General information
- Location: Southam and Long Itchington, Stratford-on-Avon England
- Platforms: 2

Other information
- Status: Disused

History
- Original company: London and North Western Railway
- Pre-grouping: London and North Western Railway

Key dates
- 1 August 1895: Station opens
- 15 September 1958: Station closes to passengers
- 5 July 1965: Station closes to freight

Location

= Southam and Long Itchington railway station =

Former railway station in England

Southam and Long Itchington railway station was a railway station on the Weedon to Leamington Spa branch line that served the town of Southam and the village of Long Itchington in Warwickshire, England. The station was just south of Long Itchington, and about 1.5 mi to the north of Southam.

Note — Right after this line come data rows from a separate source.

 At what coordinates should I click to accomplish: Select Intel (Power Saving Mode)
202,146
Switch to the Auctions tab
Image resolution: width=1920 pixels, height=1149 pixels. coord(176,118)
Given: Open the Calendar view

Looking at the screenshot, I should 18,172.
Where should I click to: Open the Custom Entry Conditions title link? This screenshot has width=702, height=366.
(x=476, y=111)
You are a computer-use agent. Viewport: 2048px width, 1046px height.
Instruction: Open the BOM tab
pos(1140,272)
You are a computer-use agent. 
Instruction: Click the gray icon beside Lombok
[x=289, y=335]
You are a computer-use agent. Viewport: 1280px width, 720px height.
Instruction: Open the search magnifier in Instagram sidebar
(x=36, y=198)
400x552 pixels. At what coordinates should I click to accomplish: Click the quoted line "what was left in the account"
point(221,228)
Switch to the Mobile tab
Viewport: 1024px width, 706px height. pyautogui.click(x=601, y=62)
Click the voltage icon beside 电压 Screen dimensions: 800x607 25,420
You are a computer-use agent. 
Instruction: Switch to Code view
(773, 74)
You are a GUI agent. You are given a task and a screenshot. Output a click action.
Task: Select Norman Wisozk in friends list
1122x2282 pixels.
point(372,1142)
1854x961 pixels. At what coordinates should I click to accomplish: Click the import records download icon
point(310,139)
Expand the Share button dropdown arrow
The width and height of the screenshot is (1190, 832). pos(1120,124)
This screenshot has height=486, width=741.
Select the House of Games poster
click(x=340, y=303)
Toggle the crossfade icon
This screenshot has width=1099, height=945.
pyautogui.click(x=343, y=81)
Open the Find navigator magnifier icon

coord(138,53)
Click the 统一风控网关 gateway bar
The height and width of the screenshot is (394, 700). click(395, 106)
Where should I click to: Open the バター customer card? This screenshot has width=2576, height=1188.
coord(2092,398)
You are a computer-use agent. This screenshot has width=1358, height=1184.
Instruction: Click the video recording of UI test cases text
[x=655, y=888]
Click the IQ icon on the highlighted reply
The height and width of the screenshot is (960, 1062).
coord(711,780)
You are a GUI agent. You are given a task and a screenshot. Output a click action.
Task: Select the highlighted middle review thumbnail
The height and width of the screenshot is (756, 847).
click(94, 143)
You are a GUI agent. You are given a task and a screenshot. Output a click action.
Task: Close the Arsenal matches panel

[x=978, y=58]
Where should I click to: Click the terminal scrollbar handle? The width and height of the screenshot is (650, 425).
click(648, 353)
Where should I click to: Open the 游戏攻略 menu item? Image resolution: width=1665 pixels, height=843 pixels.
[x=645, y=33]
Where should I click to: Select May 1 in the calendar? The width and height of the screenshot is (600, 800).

The brick built station was opened on 1 August 1895 along with the other stations on the Daventry to Marton Junction extension of the Daventry line. The station had two platforms, one being served by a passing loop with its main station facilities being located on the other. The last passenger train ran on 15 September 1958. However, the line continued to carry freight, mainly cement, until 1 August 1985.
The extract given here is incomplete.